◆ Records for this exercise ◆

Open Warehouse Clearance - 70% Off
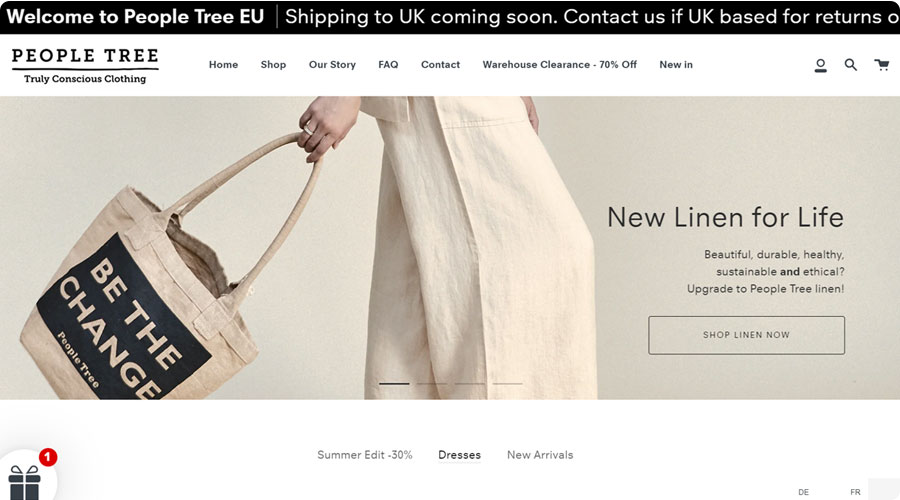This screenshot has height=500, width=900. coord(560,65)
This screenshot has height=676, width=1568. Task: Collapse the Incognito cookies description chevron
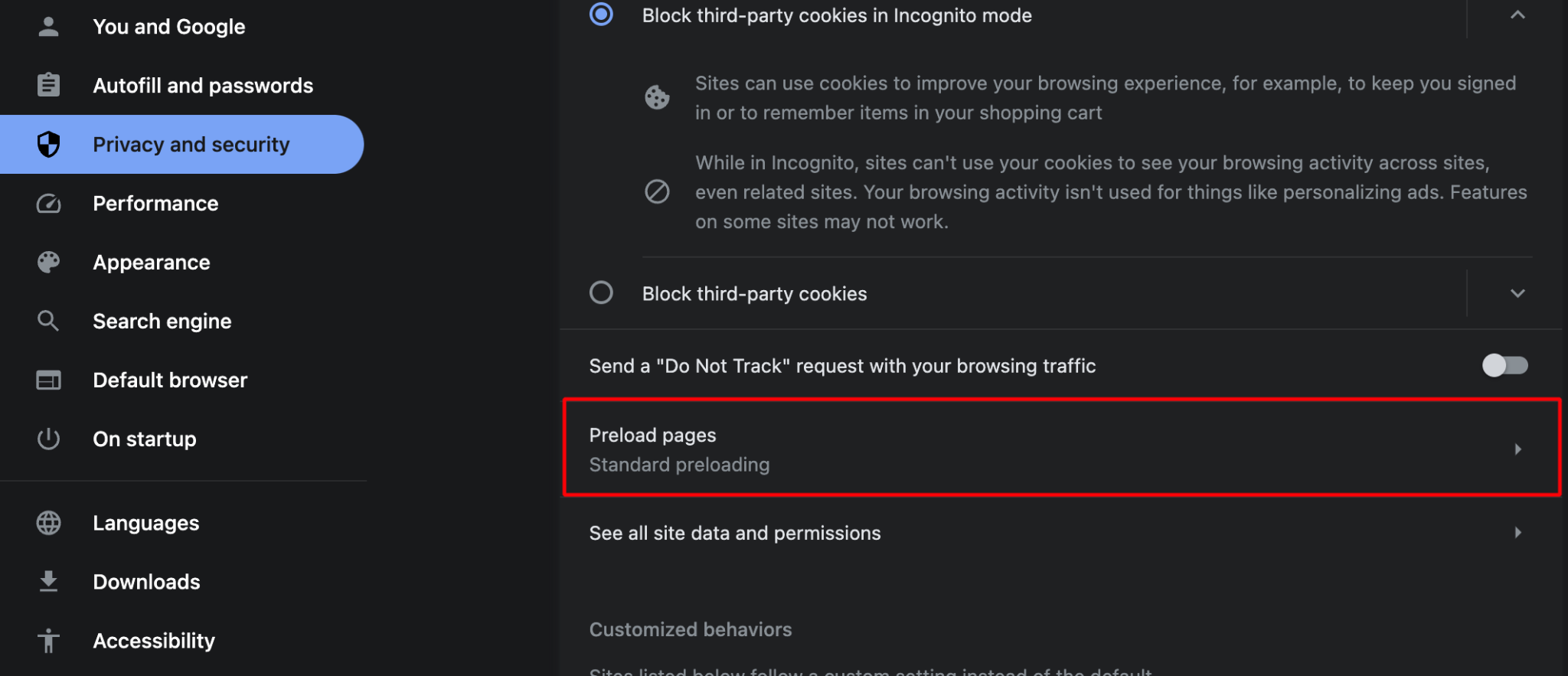pos(1517,15)
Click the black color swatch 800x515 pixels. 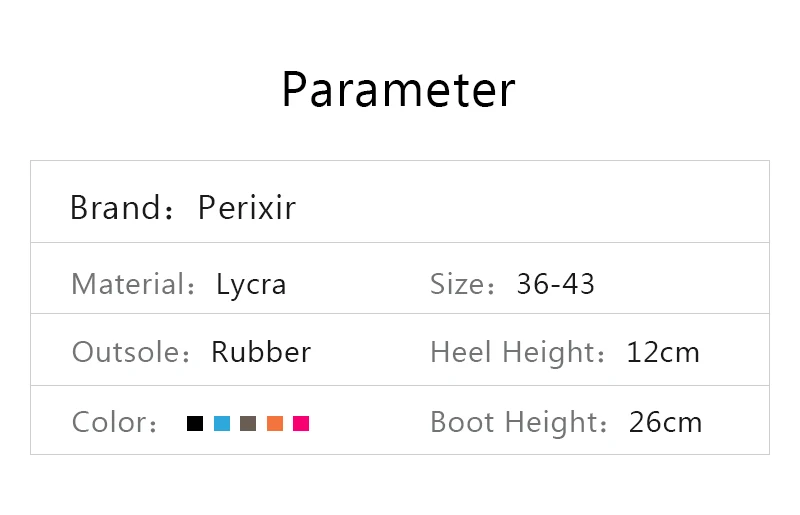point(195,423)
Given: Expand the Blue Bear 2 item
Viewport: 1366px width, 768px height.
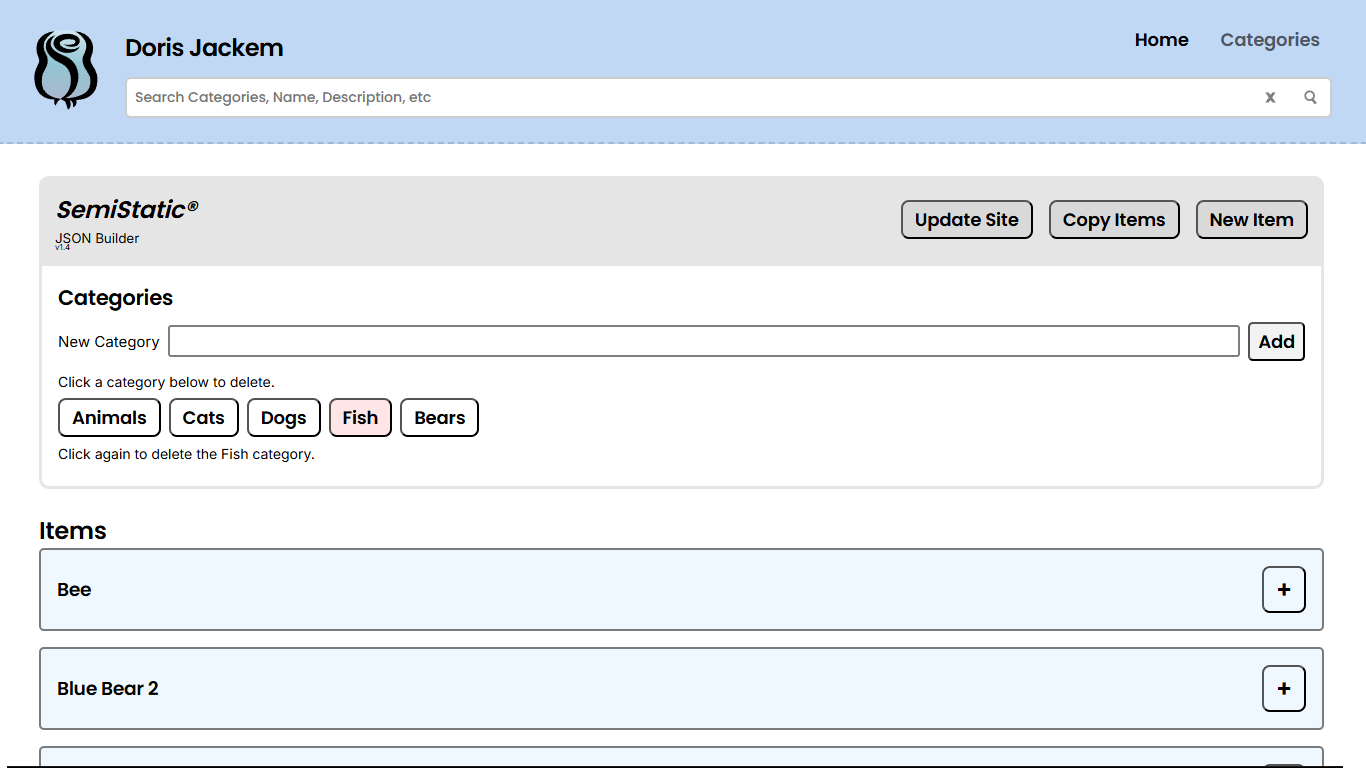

◆ Set task ◆
Reproduce the records from the line containing "Given: Expand the Blue Bear 2 item" through the end of the records, leaving out any pictures.

◆ Finished answer ◆
Given: Expand the Blue Bear 2 item
Viewport: 1366px width, 768px height.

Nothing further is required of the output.